What the exercise asks -
The data below holds the lines to copy: everything from the line containing "[Next Page] (234, 1603)" to the line containing "دوره Home (489, 108)", both ends included, set down exactly.

Materials provided -
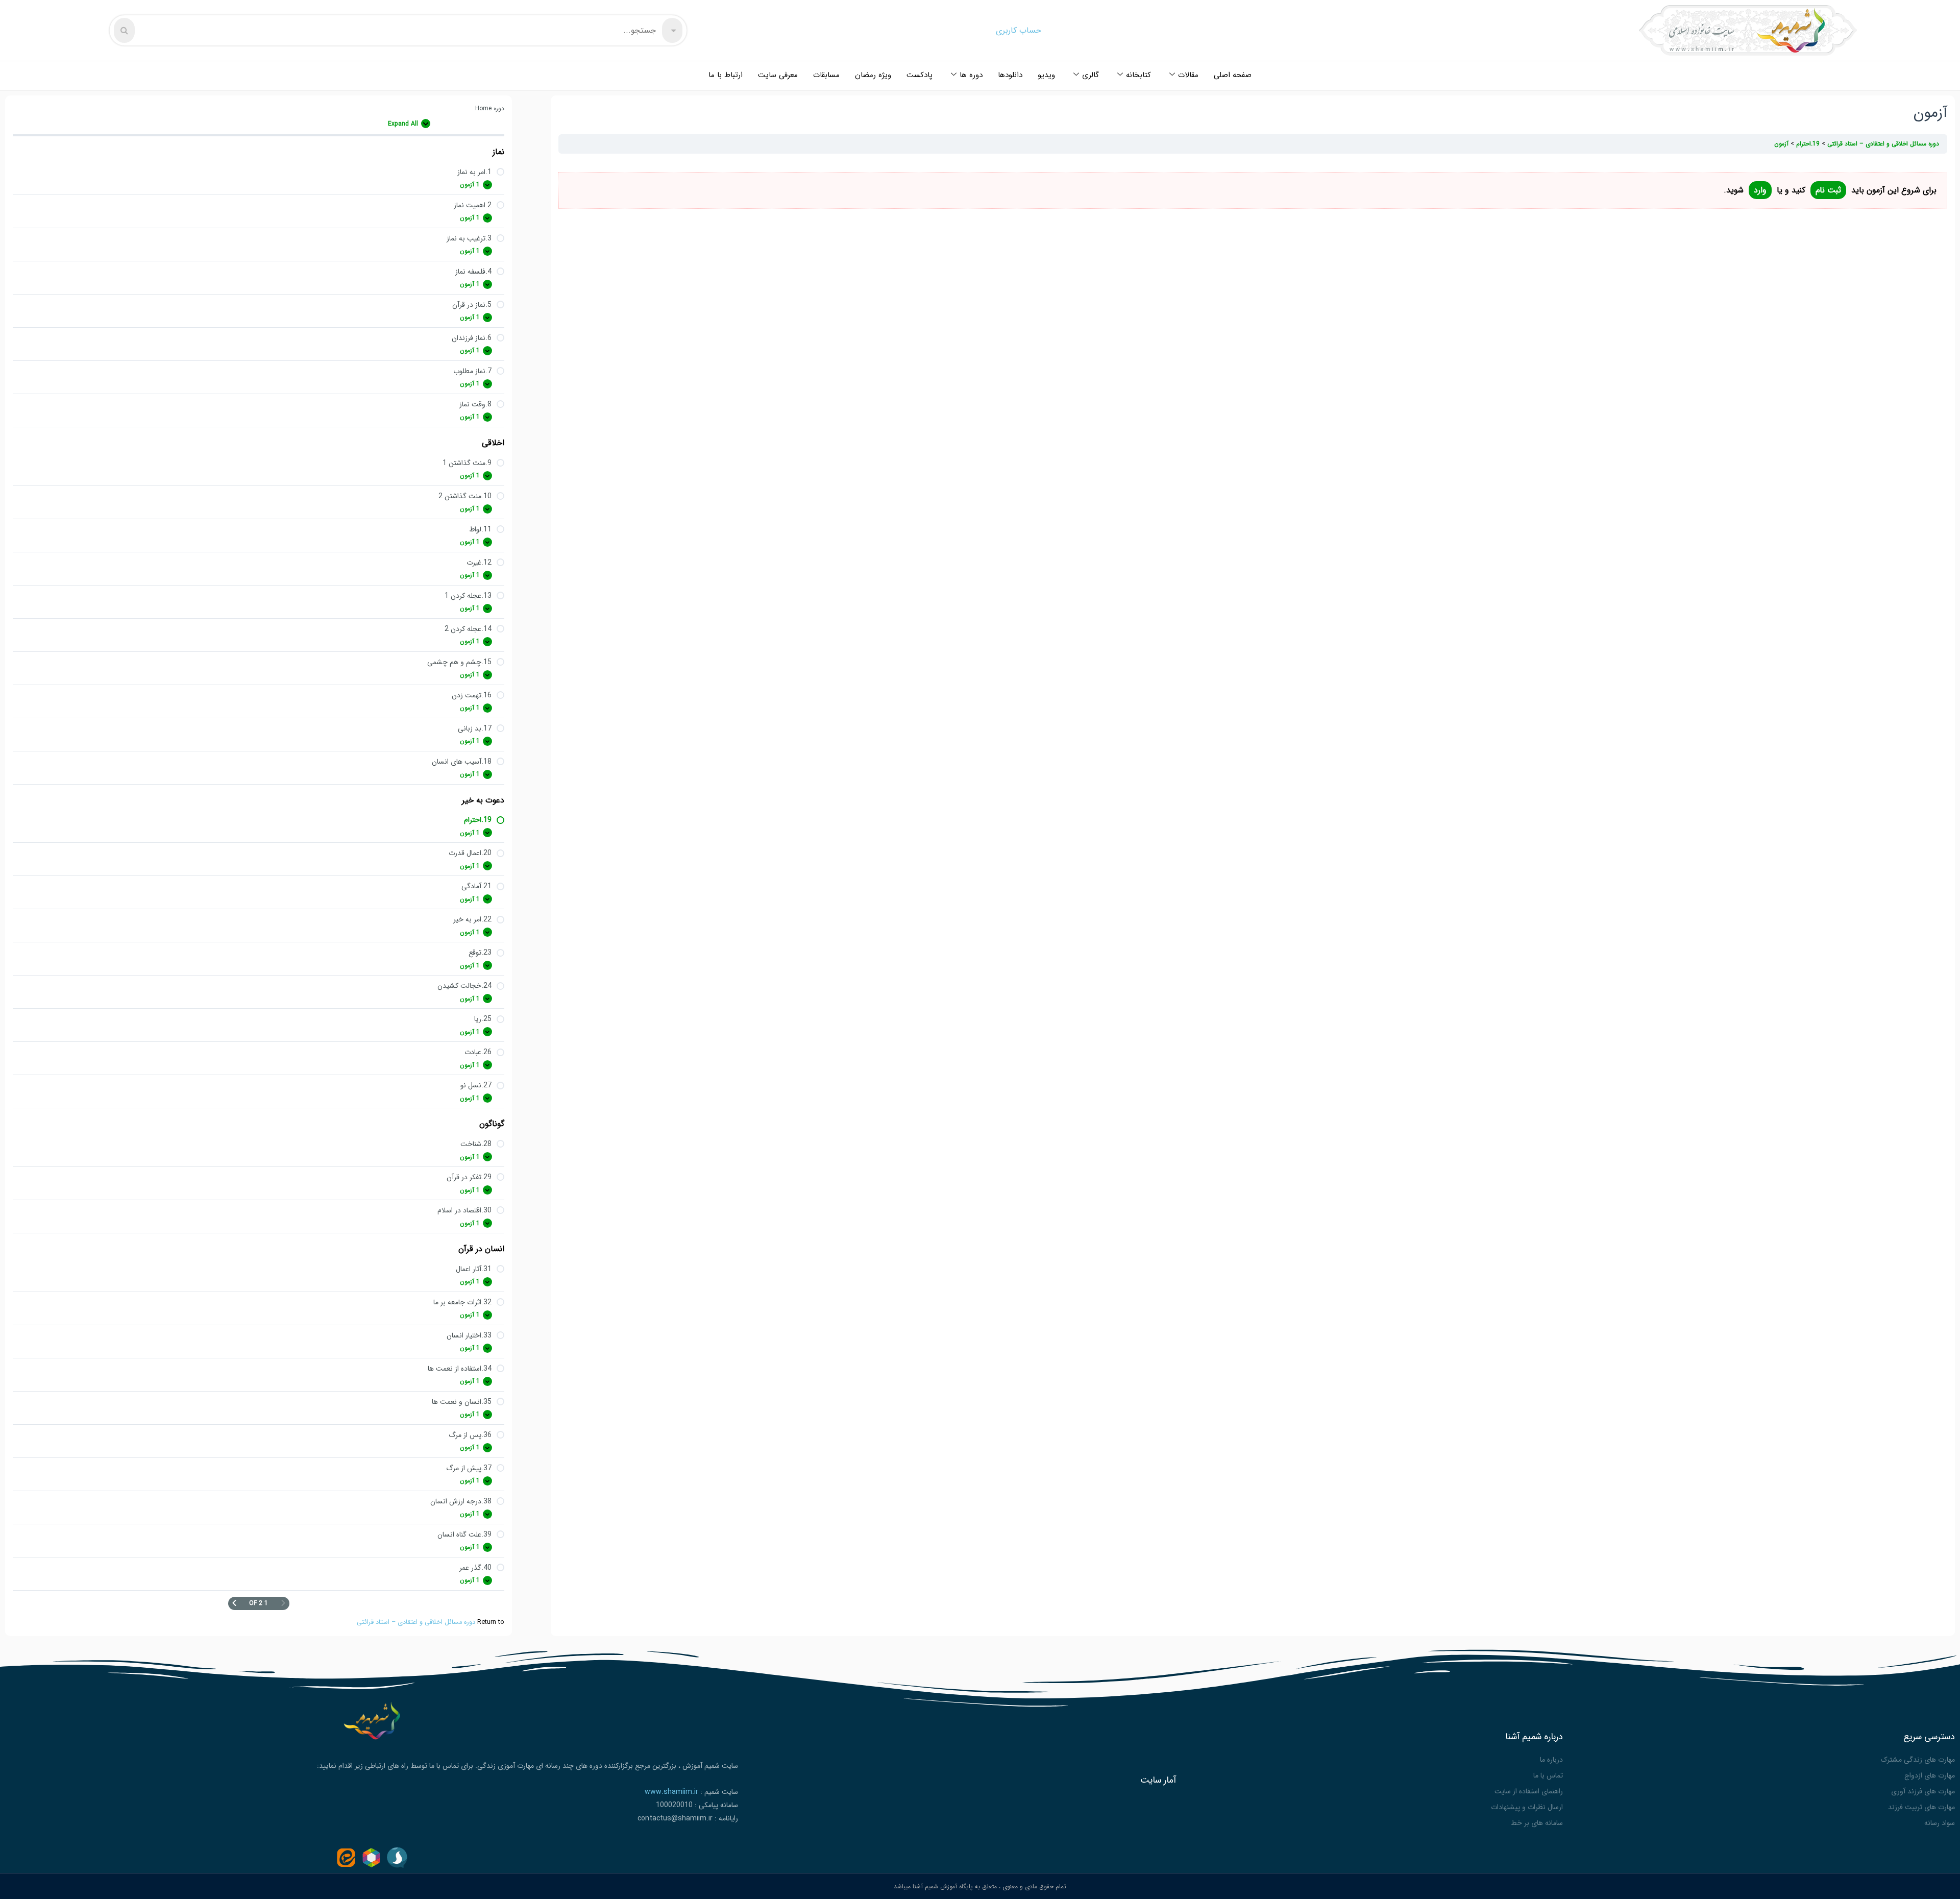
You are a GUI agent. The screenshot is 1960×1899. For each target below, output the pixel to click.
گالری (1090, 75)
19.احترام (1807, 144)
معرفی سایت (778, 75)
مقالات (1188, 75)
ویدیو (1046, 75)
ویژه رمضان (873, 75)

--

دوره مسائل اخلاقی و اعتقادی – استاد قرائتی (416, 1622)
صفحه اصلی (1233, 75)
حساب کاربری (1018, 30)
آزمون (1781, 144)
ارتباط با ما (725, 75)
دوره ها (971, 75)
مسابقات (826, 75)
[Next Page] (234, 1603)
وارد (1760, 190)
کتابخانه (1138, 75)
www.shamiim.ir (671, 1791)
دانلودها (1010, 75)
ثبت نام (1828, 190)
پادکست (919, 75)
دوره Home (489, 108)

Answer box -
[Next Page] (234, 1603)
وارد (1760, 190)
کتابخانه (1138, 75)
www.shamiim.ir (671, 1791)
دانلودها (1010, 75)
ثبت نام (1828, 190)
پادکست (919, 75)
دوره Home (489, 108)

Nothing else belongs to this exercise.